Nihayet, o meczubun da eceli gelmiş ve vefat etmiş. Onun cenazesi de, o yerleşim yerinde diğer cenazelerin geçirildiği yoldan geçirilerek götürülürken, o meczubun daha önce kendi akrabalarına yaptığını bu defa onun kendisine yapmak için bazıları, o meczubun hayattayken yol kenarında durduğu yüksekçe yerde toplanmışlar ve meczubun cenazesi tam önlerinden geçerken onlar da;

“-Yuh olsun!..”

diye meczubun cenazesinin ardından hep birlikte bağırmışlar!.

Böylece, daha önce vefat etmiş akrabaları için söylemiş olduğu “Yuh olsun!..” sözünü o meczuba iade edip intikamlarını aldıklarının rahatlığı içine girmek üzereyken, hiç beklemedikleri bir şey olmuş ve meczubun eller üstünde taşınan tabutunun kapağı açılmış! Meczub, tabutunun içinde ve kendisinin dünya hayatının sona ermesinin ardından “Yuh olsun!..” diye bağırmış olanlara doğru oturmuş halde, onların tümünden de daha yüksek sesle:

“-Eğer ben de dünyadan, sizin vaktiyle dünyadan ayrılmış olan akrabalarınız gibi ayrılıp gittiysem; bana da yuh olsun!..”  

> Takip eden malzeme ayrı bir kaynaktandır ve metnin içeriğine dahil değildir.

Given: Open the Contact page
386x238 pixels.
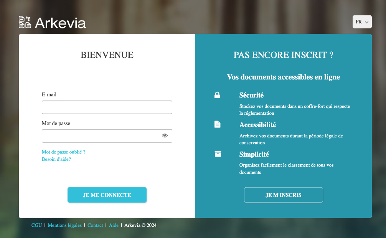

diye bağırmış ve tekrar tabutunun içine boylu boyunca yatmış!.

             * * *

              Bu kıssanın ardından;

“-Böyle bir vak’a gerçekten olmuş mu?”

sorusunun üzerine lüzumsuz şekilde odaklanıp, herhalde bundan alınabilecek çok mühim bir hakikat dersine kayıtsız kalmamak gerekir.